AA-AgentPerf是面向Agent时代的AI硬件基准测试,采用真实Agent工作负载(支持200轮交互和超10万token序列),而非合成查询。该基准允许KV cache重用、分离式预填充/解码等生产级优化技术,测量每加速器、每kW TDP、每小时成本及每机架的最大并发用户数。支持从单卡到整机架的各类架构,首批覆盖gpt-oss-120b和DeepSeek V3.2模型,旨在为AI硬件采购与部署提供真实性能参考。
Introducing AA-AgentPerf - the hardware benchmark for the agent era.

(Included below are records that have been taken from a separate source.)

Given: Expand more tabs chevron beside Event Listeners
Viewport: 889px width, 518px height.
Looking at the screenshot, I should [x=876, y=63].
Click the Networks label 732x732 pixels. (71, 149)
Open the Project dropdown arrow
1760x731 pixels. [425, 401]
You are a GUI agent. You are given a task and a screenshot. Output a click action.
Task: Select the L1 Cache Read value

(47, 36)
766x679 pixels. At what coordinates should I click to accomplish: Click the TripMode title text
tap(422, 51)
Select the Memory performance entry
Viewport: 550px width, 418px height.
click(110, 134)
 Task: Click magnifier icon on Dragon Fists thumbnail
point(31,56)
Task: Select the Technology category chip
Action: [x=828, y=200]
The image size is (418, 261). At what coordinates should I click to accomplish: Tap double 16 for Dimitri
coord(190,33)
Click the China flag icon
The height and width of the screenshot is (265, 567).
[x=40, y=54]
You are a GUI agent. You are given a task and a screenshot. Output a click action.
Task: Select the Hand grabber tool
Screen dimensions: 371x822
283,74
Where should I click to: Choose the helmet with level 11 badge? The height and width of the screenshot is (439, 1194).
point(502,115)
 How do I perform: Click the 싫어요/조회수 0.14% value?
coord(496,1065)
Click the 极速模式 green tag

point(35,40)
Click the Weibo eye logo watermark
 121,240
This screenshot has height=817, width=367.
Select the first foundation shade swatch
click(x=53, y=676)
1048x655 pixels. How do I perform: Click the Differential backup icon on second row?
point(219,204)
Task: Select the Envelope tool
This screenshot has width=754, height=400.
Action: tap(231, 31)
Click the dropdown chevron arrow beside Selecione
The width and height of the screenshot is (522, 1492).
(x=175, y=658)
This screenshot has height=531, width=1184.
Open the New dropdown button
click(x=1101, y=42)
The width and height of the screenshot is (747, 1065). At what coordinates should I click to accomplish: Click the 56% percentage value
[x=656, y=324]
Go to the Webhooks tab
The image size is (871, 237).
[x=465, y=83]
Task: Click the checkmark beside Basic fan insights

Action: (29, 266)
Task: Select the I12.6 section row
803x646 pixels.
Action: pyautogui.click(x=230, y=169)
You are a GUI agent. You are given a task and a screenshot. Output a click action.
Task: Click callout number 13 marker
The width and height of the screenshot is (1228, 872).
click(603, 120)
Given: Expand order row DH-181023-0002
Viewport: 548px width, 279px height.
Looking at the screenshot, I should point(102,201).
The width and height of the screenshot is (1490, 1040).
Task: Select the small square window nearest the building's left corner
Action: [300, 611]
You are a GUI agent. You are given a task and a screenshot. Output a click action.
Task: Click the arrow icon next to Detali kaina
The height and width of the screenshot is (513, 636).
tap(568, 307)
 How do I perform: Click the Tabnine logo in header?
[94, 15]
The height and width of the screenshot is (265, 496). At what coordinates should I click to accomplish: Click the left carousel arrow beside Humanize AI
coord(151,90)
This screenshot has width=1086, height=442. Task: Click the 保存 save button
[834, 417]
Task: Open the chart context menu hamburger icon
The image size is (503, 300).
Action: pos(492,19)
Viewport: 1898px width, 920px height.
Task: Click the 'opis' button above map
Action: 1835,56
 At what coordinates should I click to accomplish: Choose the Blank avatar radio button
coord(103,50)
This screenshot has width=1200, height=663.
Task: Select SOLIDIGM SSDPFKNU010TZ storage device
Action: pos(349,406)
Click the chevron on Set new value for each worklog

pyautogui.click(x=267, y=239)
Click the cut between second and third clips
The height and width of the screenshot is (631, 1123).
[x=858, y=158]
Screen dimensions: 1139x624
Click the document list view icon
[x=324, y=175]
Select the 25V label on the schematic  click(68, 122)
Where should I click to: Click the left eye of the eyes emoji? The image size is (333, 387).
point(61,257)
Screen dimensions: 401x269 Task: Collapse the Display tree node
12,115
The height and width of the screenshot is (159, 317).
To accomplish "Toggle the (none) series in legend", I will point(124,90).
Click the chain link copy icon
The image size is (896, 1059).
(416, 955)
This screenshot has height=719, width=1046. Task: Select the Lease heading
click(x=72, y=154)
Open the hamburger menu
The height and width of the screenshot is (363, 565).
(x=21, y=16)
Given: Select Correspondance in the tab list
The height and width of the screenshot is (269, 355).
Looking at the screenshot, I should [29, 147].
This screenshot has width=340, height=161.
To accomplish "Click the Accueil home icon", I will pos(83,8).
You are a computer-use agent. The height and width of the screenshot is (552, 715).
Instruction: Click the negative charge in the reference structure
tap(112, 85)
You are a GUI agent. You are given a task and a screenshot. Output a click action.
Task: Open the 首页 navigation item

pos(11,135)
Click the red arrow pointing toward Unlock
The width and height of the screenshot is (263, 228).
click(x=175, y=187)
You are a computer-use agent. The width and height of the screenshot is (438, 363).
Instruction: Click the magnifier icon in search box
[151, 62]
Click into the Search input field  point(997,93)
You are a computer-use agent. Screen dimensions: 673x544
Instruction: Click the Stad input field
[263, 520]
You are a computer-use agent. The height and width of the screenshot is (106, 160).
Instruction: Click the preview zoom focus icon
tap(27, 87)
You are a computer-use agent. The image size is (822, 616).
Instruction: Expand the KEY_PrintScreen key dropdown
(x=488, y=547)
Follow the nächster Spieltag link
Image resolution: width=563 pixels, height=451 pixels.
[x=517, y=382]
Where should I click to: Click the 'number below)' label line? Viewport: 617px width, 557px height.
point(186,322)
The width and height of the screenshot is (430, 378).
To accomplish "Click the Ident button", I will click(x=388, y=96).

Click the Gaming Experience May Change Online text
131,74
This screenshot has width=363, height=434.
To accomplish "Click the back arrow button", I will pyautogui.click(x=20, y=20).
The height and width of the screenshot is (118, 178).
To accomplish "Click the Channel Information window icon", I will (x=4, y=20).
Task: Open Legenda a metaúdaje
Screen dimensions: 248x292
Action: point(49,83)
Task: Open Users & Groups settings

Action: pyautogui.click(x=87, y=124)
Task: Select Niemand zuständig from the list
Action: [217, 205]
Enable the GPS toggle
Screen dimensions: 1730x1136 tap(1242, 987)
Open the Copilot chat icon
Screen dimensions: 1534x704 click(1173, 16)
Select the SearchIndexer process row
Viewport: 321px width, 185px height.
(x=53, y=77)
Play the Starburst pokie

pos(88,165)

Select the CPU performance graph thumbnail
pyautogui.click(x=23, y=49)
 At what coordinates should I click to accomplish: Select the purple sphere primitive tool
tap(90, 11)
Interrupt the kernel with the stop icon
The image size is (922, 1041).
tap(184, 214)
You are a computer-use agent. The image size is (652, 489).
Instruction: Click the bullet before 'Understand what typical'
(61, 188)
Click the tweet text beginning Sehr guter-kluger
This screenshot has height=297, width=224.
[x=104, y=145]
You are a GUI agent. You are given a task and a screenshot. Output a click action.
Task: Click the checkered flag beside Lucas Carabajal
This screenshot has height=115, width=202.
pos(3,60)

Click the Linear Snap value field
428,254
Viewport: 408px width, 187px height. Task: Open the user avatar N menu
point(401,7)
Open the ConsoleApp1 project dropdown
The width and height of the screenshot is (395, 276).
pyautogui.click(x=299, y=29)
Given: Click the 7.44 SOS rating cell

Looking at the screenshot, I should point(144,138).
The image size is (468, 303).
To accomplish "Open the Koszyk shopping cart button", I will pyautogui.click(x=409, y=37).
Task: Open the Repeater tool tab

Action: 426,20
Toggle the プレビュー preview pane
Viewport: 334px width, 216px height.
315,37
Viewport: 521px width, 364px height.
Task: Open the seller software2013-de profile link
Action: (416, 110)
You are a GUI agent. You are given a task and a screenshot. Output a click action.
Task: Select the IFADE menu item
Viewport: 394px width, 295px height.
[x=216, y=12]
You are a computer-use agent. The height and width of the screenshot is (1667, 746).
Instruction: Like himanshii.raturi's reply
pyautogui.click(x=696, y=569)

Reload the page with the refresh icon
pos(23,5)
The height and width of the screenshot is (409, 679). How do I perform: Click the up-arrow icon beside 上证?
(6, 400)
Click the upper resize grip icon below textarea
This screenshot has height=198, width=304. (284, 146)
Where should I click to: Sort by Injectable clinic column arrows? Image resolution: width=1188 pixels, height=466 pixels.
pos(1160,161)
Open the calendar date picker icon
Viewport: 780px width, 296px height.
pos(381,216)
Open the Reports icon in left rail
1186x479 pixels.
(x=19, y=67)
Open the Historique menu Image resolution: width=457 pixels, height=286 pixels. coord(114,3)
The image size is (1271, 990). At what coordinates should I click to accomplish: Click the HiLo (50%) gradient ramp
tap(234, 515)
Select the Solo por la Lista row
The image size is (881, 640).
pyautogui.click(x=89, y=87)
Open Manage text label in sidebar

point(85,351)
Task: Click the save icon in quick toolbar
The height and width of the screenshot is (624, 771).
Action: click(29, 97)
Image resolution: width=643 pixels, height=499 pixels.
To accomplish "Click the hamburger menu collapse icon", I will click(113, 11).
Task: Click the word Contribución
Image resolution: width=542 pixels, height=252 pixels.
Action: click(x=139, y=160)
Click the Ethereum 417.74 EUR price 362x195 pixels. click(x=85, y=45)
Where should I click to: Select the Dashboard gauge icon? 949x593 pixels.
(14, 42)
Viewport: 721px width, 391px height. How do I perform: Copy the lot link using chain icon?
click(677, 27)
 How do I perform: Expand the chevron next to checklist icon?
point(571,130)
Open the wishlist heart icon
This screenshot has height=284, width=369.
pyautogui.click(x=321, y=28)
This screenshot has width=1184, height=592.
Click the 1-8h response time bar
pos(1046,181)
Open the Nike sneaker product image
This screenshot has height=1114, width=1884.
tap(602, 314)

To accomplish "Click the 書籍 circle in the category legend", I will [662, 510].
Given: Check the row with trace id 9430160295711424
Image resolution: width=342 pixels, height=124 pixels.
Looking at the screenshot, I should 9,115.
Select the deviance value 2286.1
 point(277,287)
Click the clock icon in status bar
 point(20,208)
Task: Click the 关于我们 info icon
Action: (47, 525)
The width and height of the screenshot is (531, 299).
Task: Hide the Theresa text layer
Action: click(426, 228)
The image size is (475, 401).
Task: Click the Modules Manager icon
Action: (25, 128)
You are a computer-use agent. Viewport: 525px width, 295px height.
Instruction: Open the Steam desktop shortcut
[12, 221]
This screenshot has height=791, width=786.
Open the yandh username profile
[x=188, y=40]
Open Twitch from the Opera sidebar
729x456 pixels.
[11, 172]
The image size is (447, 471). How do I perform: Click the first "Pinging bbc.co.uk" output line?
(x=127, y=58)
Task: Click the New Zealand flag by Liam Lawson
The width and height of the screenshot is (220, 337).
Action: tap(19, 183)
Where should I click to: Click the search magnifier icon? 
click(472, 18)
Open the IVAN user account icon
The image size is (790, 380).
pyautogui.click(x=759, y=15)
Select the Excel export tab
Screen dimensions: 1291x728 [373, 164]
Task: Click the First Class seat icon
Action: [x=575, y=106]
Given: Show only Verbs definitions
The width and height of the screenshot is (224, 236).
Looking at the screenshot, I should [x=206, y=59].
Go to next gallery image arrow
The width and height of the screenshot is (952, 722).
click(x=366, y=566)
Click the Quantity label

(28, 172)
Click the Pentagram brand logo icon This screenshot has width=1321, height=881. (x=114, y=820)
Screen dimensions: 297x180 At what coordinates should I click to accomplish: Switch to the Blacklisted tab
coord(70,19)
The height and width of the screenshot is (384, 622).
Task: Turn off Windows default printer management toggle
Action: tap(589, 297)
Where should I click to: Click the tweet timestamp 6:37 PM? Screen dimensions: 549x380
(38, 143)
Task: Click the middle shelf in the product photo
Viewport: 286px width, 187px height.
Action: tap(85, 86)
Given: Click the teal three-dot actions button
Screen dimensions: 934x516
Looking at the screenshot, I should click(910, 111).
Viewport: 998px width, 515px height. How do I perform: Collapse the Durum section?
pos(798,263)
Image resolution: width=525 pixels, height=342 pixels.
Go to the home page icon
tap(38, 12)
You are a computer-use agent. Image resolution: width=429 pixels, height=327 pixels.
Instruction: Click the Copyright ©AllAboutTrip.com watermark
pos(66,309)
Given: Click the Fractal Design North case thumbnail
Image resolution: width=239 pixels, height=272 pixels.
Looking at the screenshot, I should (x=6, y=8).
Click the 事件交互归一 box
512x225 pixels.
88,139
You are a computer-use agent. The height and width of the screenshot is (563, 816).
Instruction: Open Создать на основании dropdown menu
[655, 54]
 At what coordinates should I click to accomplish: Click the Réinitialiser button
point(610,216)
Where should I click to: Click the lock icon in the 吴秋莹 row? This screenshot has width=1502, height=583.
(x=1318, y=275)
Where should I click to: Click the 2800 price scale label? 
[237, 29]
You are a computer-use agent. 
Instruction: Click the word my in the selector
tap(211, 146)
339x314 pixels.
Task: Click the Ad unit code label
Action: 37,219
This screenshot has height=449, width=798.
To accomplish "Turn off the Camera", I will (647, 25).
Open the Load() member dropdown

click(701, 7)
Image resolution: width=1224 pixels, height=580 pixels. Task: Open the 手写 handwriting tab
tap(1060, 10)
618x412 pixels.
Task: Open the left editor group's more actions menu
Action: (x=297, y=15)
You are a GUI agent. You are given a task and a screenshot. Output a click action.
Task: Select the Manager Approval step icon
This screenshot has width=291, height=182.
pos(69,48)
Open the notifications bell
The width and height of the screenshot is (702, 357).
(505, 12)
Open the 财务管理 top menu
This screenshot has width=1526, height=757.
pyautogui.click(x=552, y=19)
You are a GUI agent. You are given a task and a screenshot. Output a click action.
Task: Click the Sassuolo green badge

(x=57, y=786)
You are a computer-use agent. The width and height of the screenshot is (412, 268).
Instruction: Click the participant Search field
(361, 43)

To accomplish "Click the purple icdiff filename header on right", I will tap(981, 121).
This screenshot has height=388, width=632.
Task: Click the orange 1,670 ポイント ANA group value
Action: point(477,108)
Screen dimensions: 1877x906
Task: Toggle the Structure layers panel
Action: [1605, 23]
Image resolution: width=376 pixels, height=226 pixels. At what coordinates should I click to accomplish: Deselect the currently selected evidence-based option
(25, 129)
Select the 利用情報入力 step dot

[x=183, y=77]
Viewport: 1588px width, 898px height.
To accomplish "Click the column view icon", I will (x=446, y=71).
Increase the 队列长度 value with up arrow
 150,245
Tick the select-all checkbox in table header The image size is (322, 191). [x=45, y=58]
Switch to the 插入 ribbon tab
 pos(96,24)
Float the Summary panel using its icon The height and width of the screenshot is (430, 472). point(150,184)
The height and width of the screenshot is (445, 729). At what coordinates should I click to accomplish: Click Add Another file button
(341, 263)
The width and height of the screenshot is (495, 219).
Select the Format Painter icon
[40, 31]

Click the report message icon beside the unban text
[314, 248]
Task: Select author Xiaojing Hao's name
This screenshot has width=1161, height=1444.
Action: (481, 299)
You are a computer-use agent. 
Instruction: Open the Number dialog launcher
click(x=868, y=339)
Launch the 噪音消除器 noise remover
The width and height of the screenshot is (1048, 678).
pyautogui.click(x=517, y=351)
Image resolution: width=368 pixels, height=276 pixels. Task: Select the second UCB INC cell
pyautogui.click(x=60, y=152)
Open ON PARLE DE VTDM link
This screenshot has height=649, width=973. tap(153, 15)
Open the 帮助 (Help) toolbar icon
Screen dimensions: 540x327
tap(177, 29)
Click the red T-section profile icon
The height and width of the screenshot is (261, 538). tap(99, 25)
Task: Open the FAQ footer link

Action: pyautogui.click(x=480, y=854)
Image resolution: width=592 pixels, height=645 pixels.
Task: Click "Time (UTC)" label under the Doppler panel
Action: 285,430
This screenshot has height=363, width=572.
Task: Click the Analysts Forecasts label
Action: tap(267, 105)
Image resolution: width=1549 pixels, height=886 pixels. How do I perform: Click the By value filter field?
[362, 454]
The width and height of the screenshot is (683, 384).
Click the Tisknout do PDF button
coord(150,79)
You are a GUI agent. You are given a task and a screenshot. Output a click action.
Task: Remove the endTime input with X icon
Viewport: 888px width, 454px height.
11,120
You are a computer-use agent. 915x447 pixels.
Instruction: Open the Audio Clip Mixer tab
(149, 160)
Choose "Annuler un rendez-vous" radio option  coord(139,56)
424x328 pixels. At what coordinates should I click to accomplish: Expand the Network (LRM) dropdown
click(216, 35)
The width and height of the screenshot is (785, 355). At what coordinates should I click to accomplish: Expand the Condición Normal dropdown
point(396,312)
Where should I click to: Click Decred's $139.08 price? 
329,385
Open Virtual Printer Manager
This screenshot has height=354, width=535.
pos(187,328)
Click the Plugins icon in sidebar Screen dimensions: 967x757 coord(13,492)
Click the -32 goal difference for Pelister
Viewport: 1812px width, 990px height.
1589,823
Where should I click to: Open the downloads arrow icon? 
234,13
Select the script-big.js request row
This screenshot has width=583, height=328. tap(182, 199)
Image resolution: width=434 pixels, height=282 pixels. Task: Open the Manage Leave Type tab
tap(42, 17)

Key details: ➤ Real agent workloads, not synthetic queries: we've captured real coding agent trajectories where our agents used up to 200 turns and worked with sequence lengths >100K tokens ➤ Production optimizations allowed: KV cache reuse, disaggregated prefill/decode, speculative decoding - we're allowing the optimizations that labs and inference providers are serving in production so that we can capture what real deployments should look like ➤ Measures what developers need to know: Max concurrent users at each target output speed, expressed per accelerator, per kW TDP, per $/hr, and per rack ➤ Built for every kind of scale: designed to measure systems from a single accelerator up to a full rack, and to fairly evaluate every architecture from DRAM-only designs to SRAM-only designs and everything in between ➤ Live now: we're announcing AA-AgentPerf today and opening submissions of configurations for benchmarking effective immediately. The models supported at launch are gpt-oss-120b and DeepSeek V3.2. We'll be publishing results on a rolling basis.